+++ Raw records

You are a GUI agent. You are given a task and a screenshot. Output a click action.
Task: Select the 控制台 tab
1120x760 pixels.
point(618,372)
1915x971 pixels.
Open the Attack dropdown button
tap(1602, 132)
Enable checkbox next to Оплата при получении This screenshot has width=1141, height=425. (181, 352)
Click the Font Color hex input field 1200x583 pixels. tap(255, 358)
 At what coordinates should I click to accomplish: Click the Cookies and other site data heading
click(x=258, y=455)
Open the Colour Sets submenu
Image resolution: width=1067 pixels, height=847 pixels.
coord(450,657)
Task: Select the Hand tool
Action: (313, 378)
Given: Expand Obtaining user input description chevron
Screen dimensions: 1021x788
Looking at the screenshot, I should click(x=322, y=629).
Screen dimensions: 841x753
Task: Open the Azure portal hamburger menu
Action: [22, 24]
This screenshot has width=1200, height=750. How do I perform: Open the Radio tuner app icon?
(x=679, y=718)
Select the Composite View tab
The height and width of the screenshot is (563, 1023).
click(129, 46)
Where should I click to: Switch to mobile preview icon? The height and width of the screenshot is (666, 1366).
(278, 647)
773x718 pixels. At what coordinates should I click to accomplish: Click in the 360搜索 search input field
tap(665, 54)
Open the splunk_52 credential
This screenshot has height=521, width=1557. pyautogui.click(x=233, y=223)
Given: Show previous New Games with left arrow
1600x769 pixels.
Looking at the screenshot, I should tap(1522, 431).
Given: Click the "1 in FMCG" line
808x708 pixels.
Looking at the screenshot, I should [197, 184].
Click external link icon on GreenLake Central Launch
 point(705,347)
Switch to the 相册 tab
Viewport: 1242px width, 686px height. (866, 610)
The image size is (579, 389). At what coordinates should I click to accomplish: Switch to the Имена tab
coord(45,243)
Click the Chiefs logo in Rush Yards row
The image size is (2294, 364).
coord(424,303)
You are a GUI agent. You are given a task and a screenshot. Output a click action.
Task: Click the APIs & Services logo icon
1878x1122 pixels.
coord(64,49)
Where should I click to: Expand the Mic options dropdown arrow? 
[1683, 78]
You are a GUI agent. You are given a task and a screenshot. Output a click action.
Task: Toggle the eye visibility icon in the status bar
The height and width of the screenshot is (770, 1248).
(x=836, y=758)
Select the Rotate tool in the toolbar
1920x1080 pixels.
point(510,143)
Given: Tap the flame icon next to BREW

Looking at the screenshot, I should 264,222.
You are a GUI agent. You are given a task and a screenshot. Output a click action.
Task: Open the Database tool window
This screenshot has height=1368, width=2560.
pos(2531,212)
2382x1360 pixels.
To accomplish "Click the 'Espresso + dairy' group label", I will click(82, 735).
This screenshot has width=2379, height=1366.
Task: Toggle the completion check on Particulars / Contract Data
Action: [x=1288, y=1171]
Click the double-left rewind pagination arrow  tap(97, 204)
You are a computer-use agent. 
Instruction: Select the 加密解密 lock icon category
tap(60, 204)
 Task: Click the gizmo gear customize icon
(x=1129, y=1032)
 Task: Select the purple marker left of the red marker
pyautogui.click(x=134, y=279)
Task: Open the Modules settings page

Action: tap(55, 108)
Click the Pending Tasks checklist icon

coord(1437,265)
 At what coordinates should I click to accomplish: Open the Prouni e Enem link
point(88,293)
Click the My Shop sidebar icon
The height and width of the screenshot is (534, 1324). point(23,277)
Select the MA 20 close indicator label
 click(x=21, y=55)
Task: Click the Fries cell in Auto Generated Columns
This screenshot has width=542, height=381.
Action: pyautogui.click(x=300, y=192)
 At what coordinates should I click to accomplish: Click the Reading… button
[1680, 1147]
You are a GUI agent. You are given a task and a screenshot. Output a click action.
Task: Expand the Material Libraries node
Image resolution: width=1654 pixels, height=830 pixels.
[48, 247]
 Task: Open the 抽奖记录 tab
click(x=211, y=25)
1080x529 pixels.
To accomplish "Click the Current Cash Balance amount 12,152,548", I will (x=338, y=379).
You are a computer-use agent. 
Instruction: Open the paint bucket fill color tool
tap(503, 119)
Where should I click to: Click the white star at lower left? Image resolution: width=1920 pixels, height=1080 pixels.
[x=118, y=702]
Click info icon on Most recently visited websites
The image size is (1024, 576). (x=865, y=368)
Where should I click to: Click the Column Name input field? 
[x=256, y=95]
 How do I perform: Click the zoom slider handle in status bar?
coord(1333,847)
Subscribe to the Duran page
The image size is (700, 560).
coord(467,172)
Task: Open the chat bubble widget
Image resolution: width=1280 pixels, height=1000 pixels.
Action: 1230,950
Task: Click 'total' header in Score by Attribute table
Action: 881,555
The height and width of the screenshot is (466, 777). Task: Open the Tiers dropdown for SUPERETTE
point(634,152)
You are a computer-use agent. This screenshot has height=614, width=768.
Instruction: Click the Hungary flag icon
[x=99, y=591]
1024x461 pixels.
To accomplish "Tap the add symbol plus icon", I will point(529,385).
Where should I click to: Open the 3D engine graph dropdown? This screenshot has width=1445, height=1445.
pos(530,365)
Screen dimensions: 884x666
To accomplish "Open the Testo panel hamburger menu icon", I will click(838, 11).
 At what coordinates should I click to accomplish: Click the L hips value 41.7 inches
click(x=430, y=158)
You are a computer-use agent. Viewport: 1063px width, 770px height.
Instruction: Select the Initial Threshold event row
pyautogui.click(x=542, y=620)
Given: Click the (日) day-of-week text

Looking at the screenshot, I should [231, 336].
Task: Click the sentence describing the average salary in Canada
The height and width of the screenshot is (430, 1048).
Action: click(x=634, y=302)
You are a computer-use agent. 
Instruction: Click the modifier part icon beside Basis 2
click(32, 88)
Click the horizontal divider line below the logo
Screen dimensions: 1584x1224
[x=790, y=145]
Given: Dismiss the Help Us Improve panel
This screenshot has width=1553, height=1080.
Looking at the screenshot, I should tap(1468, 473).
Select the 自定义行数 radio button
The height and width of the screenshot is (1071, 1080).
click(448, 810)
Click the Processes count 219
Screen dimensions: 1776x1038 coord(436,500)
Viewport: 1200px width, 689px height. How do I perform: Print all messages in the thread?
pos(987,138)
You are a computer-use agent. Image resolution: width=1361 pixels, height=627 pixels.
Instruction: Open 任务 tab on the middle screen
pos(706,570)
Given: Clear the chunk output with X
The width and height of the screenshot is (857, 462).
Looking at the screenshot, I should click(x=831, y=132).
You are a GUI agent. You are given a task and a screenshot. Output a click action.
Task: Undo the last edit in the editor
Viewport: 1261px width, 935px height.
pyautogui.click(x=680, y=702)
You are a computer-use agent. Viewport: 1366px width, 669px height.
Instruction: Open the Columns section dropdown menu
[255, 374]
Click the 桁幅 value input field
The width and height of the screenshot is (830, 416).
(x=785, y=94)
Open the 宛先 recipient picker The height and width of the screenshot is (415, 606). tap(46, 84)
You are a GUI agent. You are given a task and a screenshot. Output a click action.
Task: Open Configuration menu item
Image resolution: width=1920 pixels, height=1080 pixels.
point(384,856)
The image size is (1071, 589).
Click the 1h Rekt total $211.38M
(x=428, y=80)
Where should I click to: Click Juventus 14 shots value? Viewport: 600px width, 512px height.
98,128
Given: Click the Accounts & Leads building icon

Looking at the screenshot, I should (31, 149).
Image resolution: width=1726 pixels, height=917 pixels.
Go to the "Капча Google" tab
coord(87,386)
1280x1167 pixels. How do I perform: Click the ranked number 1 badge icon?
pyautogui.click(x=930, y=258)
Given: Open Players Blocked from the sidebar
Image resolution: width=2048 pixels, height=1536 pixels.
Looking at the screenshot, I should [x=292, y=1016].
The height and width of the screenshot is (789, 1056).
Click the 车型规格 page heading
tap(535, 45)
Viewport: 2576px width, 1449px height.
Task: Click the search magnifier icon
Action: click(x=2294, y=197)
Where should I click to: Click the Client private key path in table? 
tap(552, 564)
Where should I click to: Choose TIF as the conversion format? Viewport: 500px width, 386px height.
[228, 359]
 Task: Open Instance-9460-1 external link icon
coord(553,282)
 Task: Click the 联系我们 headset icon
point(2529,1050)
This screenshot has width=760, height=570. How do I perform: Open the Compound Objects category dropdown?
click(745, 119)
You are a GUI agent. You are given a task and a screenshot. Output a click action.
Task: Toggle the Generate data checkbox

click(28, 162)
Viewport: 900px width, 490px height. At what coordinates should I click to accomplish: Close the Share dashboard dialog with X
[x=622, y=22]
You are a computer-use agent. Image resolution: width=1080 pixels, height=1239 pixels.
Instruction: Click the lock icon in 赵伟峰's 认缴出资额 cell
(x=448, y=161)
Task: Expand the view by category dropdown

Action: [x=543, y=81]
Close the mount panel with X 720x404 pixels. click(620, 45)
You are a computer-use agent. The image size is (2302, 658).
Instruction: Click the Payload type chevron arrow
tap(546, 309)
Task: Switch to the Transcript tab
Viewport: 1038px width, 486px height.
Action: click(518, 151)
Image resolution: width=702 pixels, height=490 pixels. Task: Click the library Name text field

++++++

What the task requires:
Duplicate the lines running from the line with "The height and width of the screenshot is (789, 1056)." up to and including the line with "tap(552, 564)", reproducing each one unchanged.

The result:
The height and width of the screenshot is (789, 1056).
Click the 车型规格 page heading
tap(535, 45)
Viewport: 2576px width, 1449px height.
Task: Click the search magnifier icon
Action: click(x=2294, y=197)
Where should I click to: Click the Client private key path in table? 
tap(552, 564)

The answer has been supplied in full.